[Stored data]
*** Begin section ***

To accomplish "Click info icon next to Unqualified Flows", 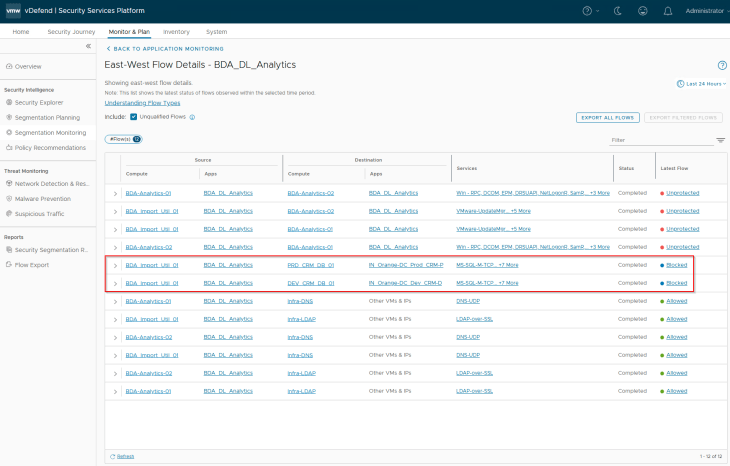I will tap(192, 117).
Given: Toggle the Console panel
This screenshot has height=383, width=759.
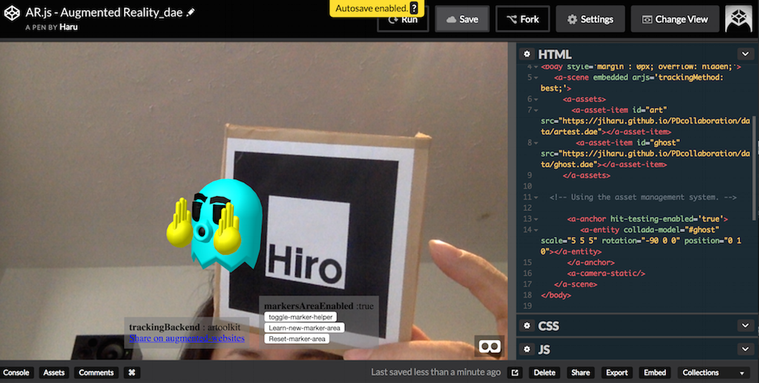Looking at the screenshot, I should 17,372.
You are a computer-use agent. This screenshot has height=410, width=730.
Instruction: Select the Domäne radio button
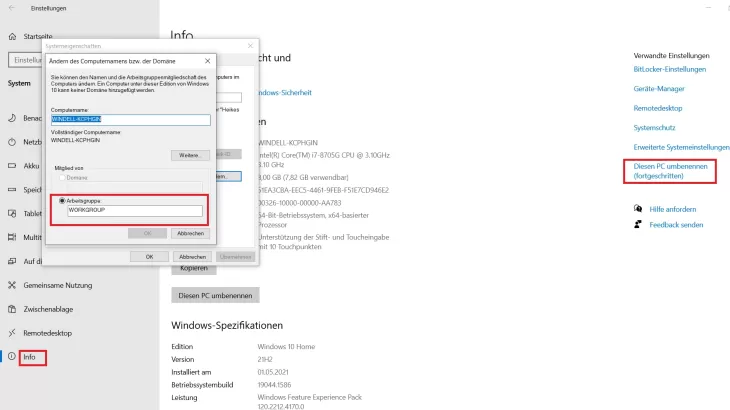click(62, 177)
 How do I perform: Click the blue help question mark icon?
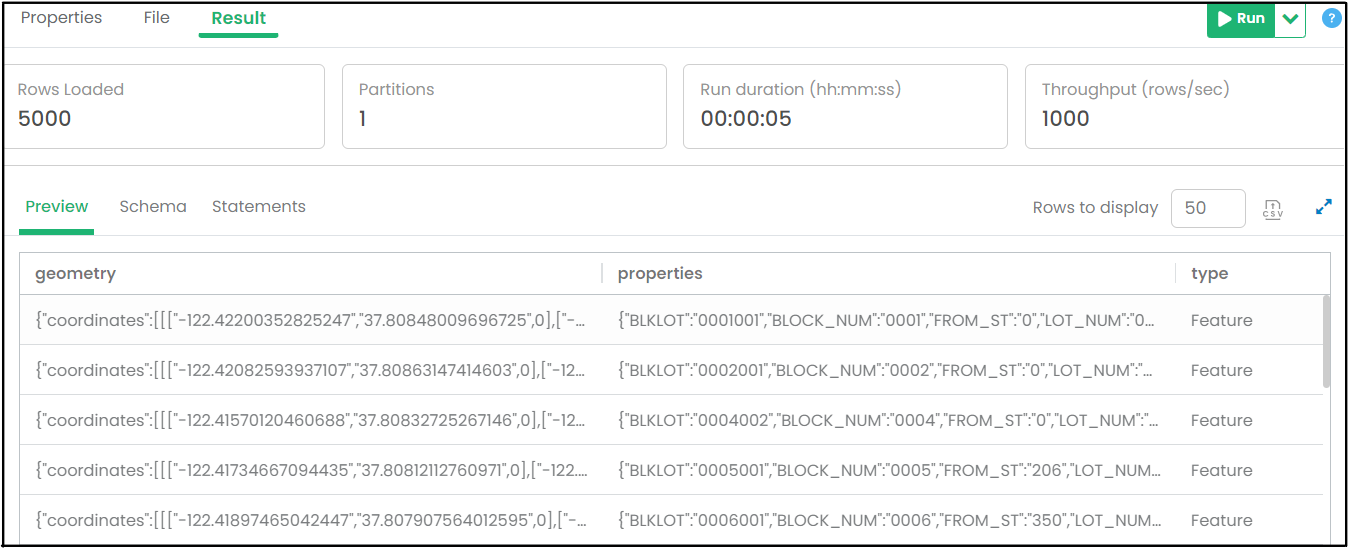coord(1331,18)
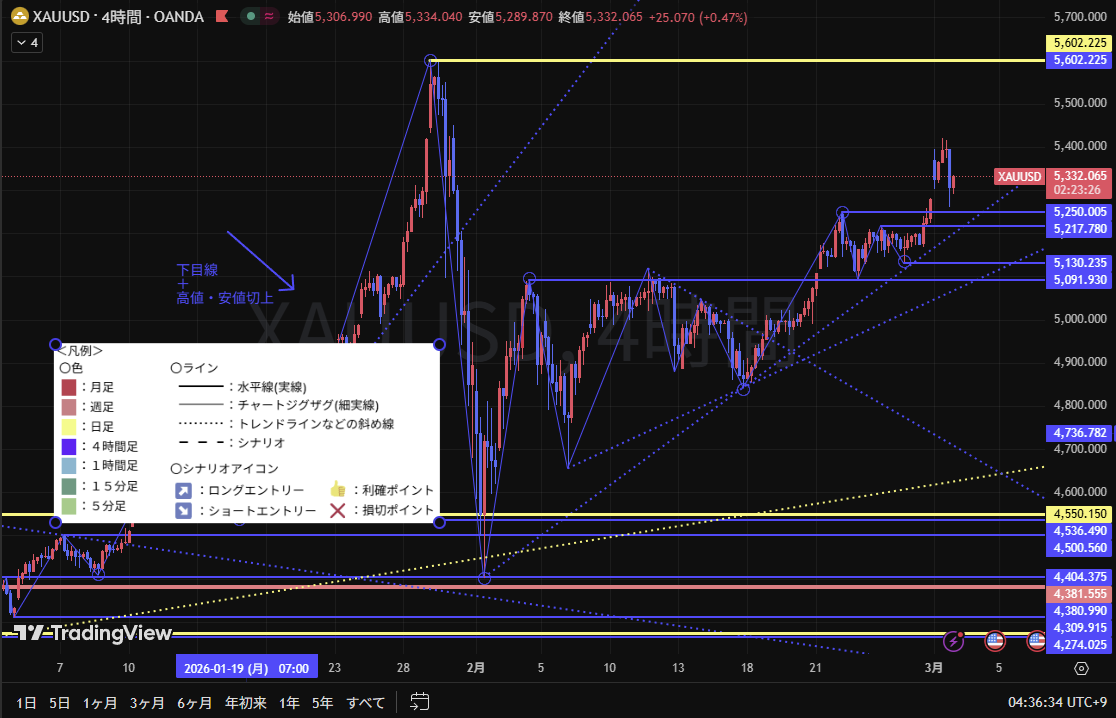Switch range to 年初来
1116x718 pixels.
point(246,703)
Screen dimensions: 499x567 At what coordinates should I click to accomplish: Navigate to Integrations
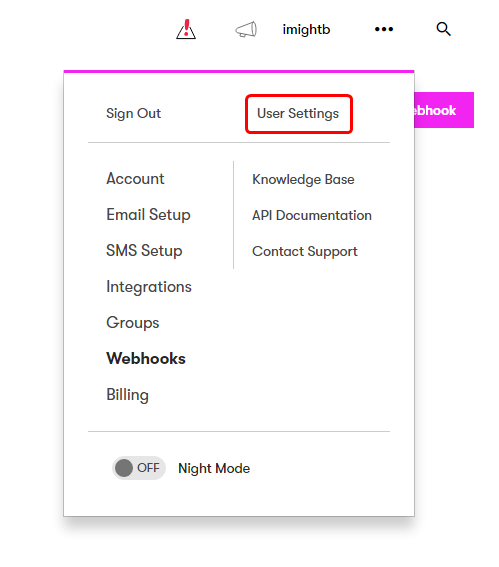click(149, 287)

*** End section ***

**Work required**: Pictures stay out of this copy. Retype exactly the lines from the one with "Instruction: Select the Domäne radio button" through the last line of the data, both ends included, and nothing more.

**Task output**:
Instruction: Select the Domäne radio button
click(62, 177)
 How do I perform: Click the blue help question mark icon?
coord(1331,18)
Switch range to 年初来
1116x718 pixels.
point(246,703)
Screen dimensions: 499x567 At what coordinates should I click to accomplish: Navigate to Integrations
click(149, 287)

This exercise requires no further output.